Friday, September 22, 2006
Videogames of the Damned - NHL All-Star Hockey
There was bad Sega Saturn games, and there were bad Sega Saturn games. Devoted fans have always insisted that Sega's console unfairly got the shaft in the 32-bit era, but there's a very simple reason why Playstation steamrolled Saturn - Sega was churning out some really bad games.
Case in point: NHL All-Star Hockey. This was released late in 1995, sometime around the holiday season. PSX was all that anyone would talk about, and poor Saturn, despite some good games in Virtua Fighter Remix, Daytona USA, Panzer Dragoon, and Worldwide Soccer, was struggling. The hardware was a wreck, and too many games seemed to be struggling. VF and Daytona are the better-known examples, but at least the polygon glitching didn't ruin the gameplay, which was examplery. Then the supply of games slowed to a trickle, divided between the underwhelming (Virtua Racing), the unnecessary (Myst, NBA Jam TE), and the awful (Ghen War). Sega's hockey game was the worst of the whole rotten bunch.
NHL All-Star Hockey brought me to within an inch of selling my Saturn for a Playstation. It was damn near the last straw. This may possibly be the single worst sports game ever made. I'm serious.
Chances are, you've never seen this game in action (chances are, nobody's reading this post, either, so big freakin' deal). Imagine a darkened hockey rink, one that struggled to even move, one that was barely lit. Did Sega forget to turn off the lights? Can the Saturn not even properly render an ice rink without glitching and chopping apart? Then the players come onto the ice, and you notice something very, very wierd: they're all sprites.
Sure, it was still some time before developers went fully polygonic on the sports games, but you could look at Sony's Gameday and see a quality, next-gen product. The sprites in NHL All-Star Hockey were fucking cardboard cutouts. I don't think they even drew the players at different angles, just the left and the right. Do you remember those table-top hockey games, with the bars and knobs? That's exactly was it was.
Paper Mario - The Hockey Game.
I'm probably not remembering correctly, but the player sprite animation was terrible and virtually non-existent. The graphics from EA's NHL Hockey games on my Genesis were better than this.
Still, you hope that somehow the gameplay will redeem itself, just as quality gameplay saved too many Saturn games such as Pebble Beach Golf Links and Virtua Racing and the aforementioned others. Forget it. The game played like bollocks, complete utter bollocks. You're pretty much forced to pull out the dictionary to find swear words to describe just how bad and unplayable it is.
Basic fundamental gameplay - passing, skating, shooting - simply does not exist. It's Catholics call "the mystery of faith." Why doesn't my player complete the pass? How am I supposed to control my player competently? How do I score a goal in this thing? Any why the hell won't someone turn on the lights in this rusty shed? All you can really do is light a candle, some incense, and meditate on the unanswerable questions of the universe.
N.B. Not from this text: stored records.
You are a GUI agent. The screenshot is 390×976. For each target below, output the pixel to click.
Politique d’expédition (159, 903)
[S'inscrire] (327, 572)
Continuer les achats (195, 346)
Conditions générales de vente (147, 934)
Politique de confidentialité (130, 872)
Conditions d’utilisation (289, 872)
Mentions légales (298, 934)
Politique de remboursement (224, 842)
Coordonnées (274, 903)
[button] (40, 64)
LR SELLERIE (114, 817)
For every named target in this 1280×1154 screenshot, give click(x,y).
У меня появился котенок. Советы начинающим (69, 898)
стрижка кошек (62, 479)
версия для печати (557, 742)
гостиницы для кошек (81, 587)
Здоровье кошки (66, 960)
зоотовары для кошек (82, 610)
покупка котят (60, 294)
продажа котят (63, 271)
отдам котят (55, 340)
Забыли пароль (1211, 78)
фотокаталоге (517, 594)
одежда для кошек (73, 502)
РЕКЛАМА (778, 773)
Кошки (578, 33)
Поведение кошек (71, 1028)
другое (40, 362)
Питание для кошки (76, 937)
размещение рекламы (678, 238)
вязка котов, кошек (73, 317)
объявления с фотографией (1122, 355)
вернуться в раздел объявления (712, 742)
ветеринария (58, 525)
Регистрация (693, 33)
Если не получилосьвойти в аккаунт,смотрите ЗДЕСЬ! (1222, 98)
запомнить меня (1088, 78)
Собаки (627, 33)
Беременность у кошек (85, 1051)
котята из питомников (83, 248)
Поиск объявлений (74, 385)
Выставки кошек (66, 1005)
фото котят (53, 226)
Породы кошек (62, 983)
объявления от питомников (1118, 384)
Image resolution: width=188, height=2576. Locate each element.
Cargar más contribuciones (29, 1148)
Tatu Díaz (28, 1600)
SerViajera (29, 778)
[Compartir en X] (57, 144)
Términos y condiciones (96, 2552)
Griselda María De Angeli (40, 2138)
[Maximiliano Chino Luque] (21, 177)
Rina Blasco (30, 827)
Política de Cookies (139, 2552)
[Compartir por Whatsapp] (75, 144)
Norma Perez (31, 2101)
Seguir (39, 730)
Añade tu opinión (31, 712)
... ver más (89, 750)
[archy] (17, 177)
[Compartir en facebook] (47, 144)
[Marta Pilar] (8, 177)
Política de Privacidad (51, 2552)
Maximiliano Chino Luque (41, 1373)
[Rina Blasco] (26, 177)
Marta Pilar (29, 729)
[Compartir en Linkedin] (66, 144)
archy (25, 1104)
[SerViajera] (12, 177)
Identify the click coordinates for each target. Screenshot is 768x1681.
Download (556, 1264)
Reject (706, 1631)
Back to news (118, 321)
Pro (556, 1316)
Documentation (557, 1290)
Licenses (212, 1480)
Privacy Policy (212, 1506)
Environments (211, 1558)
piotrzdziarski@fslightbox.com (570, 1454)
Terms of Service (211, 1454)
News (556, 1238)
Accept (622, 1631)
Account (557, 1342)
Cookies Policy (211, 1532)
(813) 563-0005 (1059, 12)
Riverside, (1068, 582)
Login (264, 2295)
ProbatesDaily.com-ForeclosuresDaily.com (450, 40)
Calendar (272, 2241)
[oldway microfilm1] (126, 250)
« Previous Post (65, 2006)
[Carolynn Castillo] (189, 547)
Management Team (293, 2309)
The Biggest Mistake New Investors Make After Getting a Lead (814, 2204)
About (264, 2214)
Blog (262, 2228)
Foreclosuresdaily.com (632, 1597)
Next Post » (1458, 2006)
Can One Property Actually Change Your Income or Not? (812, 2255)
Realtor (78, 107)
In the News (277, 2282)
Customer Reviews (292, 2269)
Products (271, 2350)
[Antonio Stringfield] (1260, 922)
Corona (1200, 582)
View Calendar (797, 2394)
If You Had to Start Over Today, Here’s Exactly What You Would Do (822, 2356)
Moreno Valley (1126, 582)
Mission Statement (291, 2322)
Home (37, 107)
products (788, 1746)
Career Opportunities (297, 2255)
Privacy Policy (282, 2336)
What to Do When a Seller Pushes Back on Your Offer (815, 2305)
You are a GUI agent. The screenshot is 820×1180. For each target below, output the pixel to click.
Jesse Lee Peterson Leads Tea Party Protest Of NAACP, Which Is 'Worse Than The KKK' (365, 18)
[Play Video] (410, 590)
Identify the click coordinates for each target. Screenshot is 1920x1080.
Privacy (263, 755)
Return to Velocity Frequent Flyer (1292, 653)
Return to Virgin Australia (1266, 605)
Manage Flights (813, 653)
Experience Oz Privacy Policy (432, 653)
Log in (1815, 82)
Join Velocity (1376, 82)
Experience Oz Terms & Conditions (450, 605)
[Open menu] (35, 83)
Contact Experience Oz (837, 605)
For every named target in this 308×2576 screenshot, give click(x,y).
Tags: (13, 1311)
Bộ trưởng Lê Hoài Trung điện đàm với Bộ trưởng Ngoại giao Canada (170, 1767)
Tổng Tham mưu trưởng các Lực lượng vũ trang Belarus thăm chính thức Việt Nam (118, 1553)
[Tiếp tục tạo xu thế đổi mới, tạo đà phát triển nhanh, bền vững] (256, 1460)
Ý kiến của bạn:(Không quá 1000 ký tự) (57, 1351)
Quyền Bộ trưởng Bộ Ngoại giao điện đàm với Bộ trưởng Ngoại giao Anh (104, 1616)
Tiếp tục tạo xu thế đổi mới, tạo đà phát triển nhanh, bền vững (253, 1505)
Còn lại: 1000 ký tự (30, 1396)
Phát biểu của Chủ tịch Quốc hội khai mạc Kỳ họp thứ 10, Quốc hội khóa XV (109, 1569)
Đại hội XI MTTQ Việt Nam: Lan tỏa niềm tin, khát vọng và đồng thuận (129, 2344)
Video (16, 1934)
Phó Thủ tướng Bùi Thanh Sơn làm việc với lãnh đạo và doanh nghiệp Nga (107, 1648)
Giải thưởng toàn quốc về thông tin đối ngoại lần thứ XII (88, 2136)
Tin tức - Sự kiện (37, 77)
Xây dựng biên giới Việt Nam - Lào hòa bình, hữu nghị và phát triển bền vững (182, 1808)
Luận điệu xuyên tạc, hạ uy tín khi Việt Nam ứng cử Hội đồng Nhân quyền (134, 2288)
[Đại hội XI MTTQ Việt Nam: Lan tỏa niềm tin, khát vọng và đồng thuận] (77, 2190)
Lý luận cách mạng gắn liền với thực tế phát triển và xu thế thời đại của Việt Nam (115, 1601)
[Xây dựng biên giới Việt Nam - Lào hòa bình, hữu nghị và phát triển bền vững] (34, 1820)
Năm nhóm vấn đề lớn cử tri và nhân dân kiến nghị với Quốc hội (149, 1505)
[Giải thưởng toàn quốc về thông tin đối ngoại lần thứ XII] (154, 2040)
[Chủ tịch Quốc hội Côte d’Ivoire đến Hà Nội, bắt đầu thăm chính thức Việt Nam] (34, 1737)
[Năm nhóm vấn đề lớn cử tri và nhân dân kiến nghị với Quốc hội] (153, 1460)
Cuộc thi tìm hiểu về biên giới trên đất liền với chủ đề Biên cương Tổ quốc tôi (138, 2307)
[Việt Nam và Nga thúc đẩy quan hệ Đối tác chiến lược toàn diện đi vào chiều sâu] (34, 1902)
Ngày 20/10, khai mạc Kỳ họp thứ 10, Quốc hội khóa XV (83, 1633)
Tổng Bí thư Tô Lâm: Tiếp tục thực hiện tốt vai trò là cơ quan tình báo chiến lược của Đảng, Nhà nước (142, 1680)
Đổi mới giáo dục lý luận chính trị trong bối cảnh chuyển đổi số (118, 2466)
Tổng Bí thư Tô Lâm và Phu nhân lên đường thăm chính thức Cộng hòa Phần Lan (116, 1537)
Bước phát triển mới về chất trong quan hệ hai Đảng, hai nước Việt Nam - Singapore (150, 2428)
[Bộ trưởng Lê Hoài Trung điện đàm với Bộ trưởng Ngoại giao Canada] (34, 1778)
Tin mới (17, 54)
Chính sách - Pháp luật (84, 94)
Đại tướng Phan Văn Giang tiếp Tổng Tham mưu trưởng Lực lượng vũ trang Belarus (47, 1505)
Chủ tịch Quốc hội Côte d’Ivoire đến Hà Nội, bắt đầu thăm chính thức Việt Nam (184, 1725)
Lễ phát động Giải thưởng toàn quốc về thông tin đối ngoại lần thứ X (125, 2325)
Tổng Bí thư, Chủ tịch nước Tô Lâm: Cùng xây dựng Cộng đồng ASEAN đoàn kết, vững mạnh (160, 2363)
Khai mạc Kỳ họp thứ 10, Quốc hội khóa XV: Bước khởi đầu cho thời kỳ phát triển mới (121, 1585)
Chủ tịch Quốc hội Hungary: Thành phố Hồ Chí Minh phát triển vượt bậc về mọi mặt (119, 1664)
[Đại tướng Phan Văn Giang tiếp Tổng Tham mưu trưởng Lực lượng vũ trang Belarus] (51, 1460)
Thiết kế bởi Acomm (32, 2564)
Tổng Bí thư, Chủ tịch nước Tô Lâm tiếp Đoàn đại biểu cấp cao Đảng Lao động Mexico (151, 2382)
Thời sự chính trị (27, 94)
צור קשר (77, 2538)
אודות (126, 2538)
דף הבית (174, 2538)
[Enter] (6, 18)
What happened to Sega? They made a lot of good sports games on the Genesis. The only sports they ever got right was soccer and baseball, and they both required two or three tries to get it right. You'd think this was the work of complete amateurs, not the cocky rebels who stole half the videogame market from Nintendo.
Well, there's still some good comedy to come from NHL All-Star Hockey. My favorite bit is Coach LaBeau. Coach LaBeau hosts a video segment during one of the intermissions between periods. This really is one of the classics of FMV, right up there with Duelling Firemen.
Coach LaBeau's in the locker room, dishing out advice to you on how to win. Important things, like how to properly skate, and how to keep control of the puck. Did you know that you can use the blades of your skates to kick the puck around? I'll bet you never knew that. Did you also know that this advice is completely fucking worthless in this game? Surprise!
The great thing about Coack Labeau was his temper. Man, oh, man, is this guy always pissed. Was he related to Ditka? The opening to his segment is a ESPN-style video montage - one of the clips shows the Coach smashing a chair. Damn, he must have been shown the game he was starring in. I don't blame him.